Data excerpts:
---+---
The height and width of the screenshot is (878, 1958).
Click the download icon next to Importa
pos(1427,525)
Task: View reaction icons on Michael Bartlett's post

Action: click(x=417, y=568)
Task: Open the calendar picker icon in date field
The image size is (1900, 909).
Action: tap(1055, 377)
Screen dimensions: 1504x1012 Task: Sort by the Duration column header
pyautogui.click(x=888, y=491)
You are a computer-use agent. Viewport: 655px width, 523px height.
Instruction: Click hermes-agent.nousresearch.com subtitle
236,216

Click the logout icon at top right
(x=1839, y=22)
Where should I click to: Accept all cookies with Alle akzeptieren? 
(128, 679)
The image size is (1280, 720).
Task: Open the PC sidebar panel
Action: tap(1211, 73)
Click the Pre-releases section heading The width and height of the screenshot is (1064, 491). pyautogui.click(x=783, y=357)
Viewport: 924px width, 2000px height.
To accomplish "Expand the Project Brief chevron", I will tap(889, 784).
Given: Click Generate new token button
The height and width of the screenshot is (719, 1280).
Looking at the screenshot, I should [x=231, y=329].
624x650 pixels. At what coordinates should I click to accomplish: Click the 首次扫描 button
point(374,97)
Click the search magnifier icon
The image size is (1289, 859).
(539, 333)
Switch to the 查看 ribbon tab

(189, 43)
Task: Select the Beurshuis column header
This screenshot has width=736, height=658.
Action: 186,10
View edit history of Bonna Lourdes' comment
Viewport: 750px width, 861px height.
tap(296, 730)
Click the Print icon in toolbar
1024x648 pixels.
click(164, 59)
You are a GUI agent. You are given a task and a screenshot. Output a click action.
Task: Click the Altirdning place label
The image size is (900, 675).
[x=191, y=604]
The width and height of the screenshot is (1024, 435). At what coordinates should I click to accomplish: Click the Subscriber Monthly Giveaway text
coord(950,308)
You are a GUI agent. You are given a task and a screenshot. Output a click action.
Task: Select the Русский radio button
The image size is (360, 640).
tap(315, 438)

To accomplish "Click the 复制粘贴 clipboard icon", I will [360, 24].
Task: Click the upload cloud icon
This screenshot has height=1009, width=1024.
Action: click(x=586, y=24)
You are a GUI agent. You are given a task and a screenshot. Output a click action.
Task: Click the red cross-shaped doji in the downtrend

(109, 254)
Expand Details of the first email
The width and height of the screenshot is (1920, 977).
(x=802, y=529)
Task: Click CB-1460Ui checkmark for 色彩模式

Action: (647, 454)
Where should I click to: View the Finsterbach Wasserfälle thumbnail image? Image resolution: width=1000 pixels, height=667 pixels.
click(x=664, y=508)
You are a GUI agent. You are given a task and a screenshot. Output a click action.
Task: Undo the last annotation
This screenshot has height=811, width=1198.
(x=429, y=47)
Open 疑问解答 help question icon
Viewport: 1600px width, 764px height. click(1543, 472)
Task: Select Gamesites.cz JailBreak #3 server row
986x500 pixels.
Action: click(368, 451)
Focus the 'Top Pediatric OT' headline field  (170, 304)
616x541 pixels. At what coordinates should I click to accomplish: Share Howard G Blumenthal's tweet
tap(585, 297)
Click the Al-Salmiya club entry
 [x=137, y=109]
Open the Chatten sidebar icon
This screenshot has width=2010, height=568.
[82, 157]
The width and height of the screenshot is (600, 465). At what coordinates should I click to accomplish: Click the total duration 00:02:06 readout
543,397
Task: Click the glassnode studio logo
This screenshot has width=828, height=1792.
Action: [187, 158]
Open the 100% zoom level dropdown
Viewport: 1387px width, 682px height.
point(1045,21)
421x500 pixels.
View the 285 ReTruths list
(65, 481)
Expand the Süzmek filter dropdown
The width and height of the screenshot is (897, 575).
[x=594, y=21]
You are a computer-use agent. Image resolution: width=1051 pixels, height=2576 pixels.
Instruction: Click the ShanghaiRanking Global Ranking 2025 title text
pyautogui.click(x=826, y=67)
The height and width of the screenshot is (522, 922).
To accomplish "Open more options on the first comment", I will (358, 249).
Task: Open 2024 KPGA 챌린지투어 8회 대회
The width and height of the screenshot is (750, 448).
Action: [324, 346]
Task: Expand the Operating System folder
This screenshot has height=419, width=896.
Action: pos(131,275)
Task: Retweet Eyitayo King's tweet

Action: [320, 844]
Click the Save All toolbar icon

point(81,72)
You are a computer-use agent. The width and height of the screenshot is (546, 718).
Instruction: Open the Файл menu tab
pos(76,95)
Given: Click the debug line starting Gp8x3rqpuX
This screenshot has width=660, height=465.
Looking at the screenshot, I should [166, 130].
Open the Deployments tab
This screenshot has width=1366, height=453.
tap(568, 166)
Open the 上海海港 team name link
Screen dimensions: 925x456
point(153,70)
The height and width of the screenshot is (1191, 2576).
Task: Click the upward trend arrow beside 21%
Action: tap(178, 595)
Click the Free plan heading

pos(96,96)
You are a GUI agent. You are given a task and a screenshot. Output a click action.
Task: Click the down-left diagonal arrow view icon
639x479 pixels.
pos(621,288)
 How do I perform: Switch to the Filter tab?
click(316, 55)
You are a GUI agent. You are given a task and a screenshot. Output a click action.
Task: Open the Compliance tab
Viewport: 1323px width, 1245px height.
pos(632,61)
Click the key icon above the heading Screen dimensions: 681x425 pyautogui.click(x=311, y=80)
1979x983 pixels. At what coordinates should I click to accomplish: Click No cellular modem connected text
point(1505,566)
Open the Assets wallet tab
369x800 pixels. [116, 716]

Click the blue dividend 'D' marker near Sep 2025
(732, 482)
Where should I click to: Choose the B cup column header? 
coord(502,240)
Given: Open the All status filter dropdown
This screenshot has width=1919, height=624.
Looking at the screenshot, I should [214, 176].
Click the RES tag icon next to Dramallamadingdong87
---+---
About this exercise: Copy the records above exactly, leaving nothing out.

Response to the task:
The height and width of the screenshot is (878, 1958).
Click the download icon next to Importa
pos(1427,525)
Task: View reaction icons on Michael Bartlett's post

Action: click(x=417, y=568)
Task: Open the calendar picker icon in date field
The image size is (1900, 909).
Action: tap(1055, 377)
Screen dimensions: 1504x1012 Task: Sort by the Duration column header
pyautogui.click(x=888, y=491)
You are a computer-use agent. Viewport: 655px width, 523px height.
Instruction: Click hermes-agent.nousresearch.com subtitle
236,216

Click the logout icon at top right
(x=1839, y=22)
Where should I click to: Accept all cookies with Alle akzeptieren? 
(128, 679)
The image size is (1280, 720).
Task: Open the PC sidebar panel
Action: tap(1211, 73)
Click the Pre-releases section heading The width and height of the screenshot is (1064, 491). pyautogui.click(x=783, y=357)
Viewport: 924px width, 2000px height.
To accomplish "Expand the Project Brief chevron", I will tap(889, 784).
Given: Click Generate new token button
The height and width of the screenshot is (719, 1280).
Looking at the screenshot, I should [x=231, y=329].
624x650 pixels. At what coordinates should I click to accomplish: Click the 首次扫描 button
point(374,97)
Click the search magnifier icon
The image size is (1289, 859).
(539, 333)
Switch to the 查看 ribbon tab

(189, 43)
Task: Select the Beurshuis column header
This screenshot has width=736, height=658.
Action: 186,10
View edit history of Bonna Lourdes' comment
Viewport: 750px width, 861px height.
tap(296, 730)
Click the Print icon in toolbar
1024x648 pixels.
click(164, 59)
You are a GUI agent. You are given a task and a screenshot. Output a click action.
Task: Click the Altirdning place label
The image size is (900, 675).
[x=191, y=604]
The width and height of the screenshot is (1024, 435). At what coordinates should I click to accomplish: Click the Subscriber Monthly Giveaway text
coord(950,308)
You are a GUI agent. You are given a task and a screenshot. Output a click action.
Task: Select the Русский radio button
The image size is (360, 640).
tap(315, 438)

To accomplish "Click the 复制粘贴 clipboard icon", I will [360, 24].
Task: Click the upload cloud icon
This screenshot has height=1009, width=1024.
Action: click(x=586, y=24)
You are a GUI agent. You are given a task and a screenshot. Output a click action.
Task: Click the red cross-shaped doji in the downtrend

(109, 254)
Expand Details of the first email
The width and height of the screenshot is (1920, 977).
(x=802, y=529)
Task: Click CB-1460Ui checkmark for 色彩模式

Action: (647, 454)
Where should I click to: View the Finsterbach Wasserfälle thumbnail image? Image resolution: width=1000 pixels, height=667 pixels.
click(x=664, y=508)
You are a GUI agent. You are given a task and a screenshot. Output a click action.
Task: Undo the last annotation
This screenshot has height=811, width=1198.
(x=429, y=47)
Open 疑问解答 help question icon
Viewport: 1600px width, 764px height. click(1543, 472)
Task: Select Gamesites.cz JailBreak #3 server row
986x500 pixels.
Action: click(368, 451)
Focus the 'Top Pediatric OT' headline field  (170, 304)
616x541 pixels. At what coordinates should I click to accomplish: Share Howard G Blumenthal's tweet
tap(585, 297)
Click the Al-Salmiya club entry
 [x=137, y=109]
Open the Chatten sidebar icon
This screenshot has width=2010, height=568.
[82, 157]
The width and height of the screenshot is (600, 465). At what coordinates should I click to accomplish: Click the total duration 00:02:06 readout
543,397
Task: Click the glassnode studio logo
This screenshot has width=828, height=1792.
Action: [187, 158]
Open the 100% zoom level dropdown
Viewport: 1387px width, 682px height.
point(1045,21)
421x500 pixels.
View the 285 ReTruths list
(65, 481)
Expand the Süzmek filter dropdown
The width and height of the screenshot is (897, 575).
[x=594, y=21]
You are a computer-use agent. Image resolution: width=1051 pixels, height=2576 pixels.
Instruction: Click the ShanghaiRanking Global Ranking 2025 title text
pyautogui.click(x=826, y=67)
The height and width of the screenshot is (522, 922).
To accomplish "Open more options on the first comment", I will (358, 249).
Task: Open 2024 KPGA 챌린지투어 8회 대회
The width and height of the screenshot is (750, 448).
Action: [324, 346]
Task: Expand the Operating System folder
This screenshot has height=419, width=896.
Action: pos(131,275)
Task: Retweet Eyitayo King's tweet

Action: [320, 844]
Click the Save All toolbar icon

point(81,72)
You are a computer-use agent. The width and height of the screenshot is (546, 718).
Instruction: Open the Файл menu tab
pos(76,95)
Given: Click the debug line starting Gp8x3rqpuX
This screenshot has width=660, height=465.
Looking at the screenshot, I should [166, 130].
Open the Deployments tab
This screenshot has width=1366, height=453.
tap(568, 166)
Open the 上海海港 team name link
Screen dimensions: 925x456
point(153,70)
The height and width of the screenshot is (1191, 2576).
Task: Click the upward trend arrow beside 21%
Action: tap(178, 595)
Click the Free plan heading

pos(96,96)
You are a GUI agent. You are given a task and a screenshot. Output a click action.
Task: Click the down-left diagonal arrow view icon
639x479 pixels.
pos(621,288)
 How do I perform: Switch to the Filter tab?
click(316, 55)
You are a GUI agent. You are given a task and a screenshot. Output a click action.
Task: Open the Compliance tab
Viewport: 1323px width, 1245px height.
pos(632,61)
Click the key icon above the heading Screen dimensions: 681x425 pyautogui.click(x=311, y=80)
1979x983 pixels. At what coordinates should I click to accomplish: Click No cellular modem connected text
point(1505,566)
Open the Assets wallet tab
369x800 pixels. [116, 716]

Click the blue dividend 'D' marker near Sep 2025
(732, 482)
Where should I click to: Choose the B cup column header? 
coord(502,240)
Given: Open the All status filter dropdown
This screenshot has width=1919, height=624.
Looking at the screenshot, I should [214, 176].
Click the RES tag icon next to Dramallamadingdong87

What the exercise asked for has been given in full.